In the early days I didn’t edit things or worry about them or plan them too much. I’d make a comic and print it and then wonder why sometimes I was able to achieve what I’d set out to do and why sometimes I’d failed. But I wasn’t interested in making “perfect” comics. I figured there would always be a next one, and hopefully that next one would work a little better than the last.

—Reviews & Commentary. For her first New York Times column, Hillary Chute reviews new books by Eleanor Davis and Porcellino.

Just like Magritte’s famous caption, “Ceci n’est pas une pipe,” Davis underlines in a fond, joking way how the representation of an image can dominate the image itself. The “blue” category also offers what looks to be a small toy pig (what other kind of pig would be blue?) standing near an amorphous monochrome blob. Davis wordlessly switches between images that are realistic and those that are abstract, a move that endows the book with an appealing tension from the outset, as well as with a kind of gag reel of effects that unfurls alongside nuggets of wisdom about art and audience.

She shifts in this way from the didactic to the fabulist — and at her best moments melds the two.

Caleb Orecchio writes about how cartoonists such as Connor Willumsen and Chris Ware use setting in their comics.

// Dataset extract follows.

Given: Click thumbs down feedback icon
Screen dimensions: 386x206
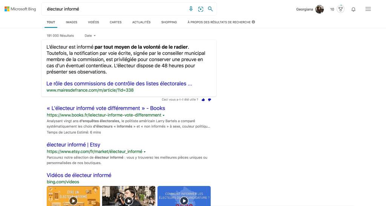Looking at the screenshot, I should (210, 100).

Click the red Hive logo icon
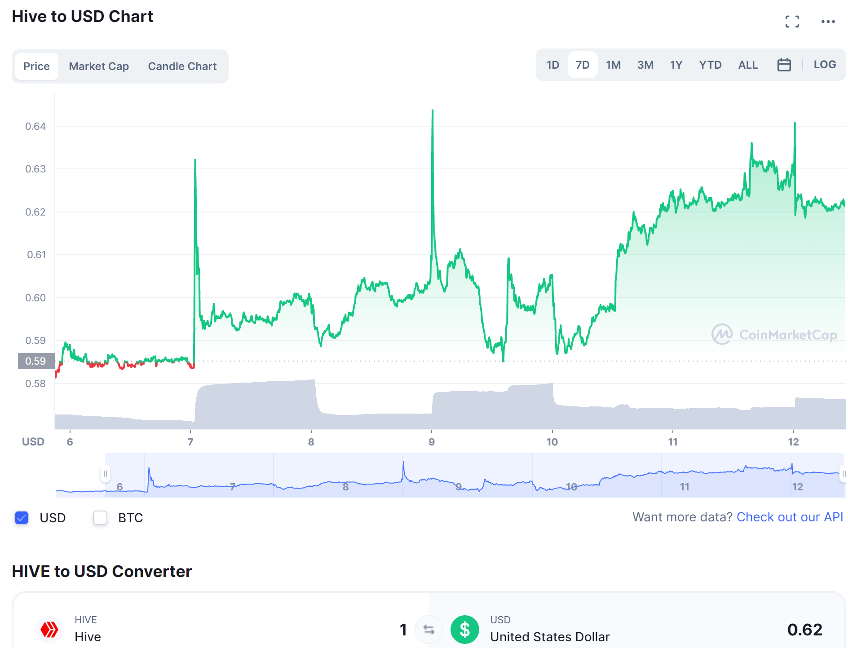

Every character, object, and environment is paired down to bare essentials visually. Everything is a symbol. There is very little confusion in a Chris Ware comic despite its intricacies due to the use of the symbolic rendering of the environment therein. When a character walks in and out various rooms, we can easily follow them. In fact, I feel I have actual awareness that is lacking in other comics because Ware often will show the reader the sum of the parts before exploring the individual pieces.

—Misc. The cartoonist Milton Knight has been evicted, and has various health issues, and is asking for help.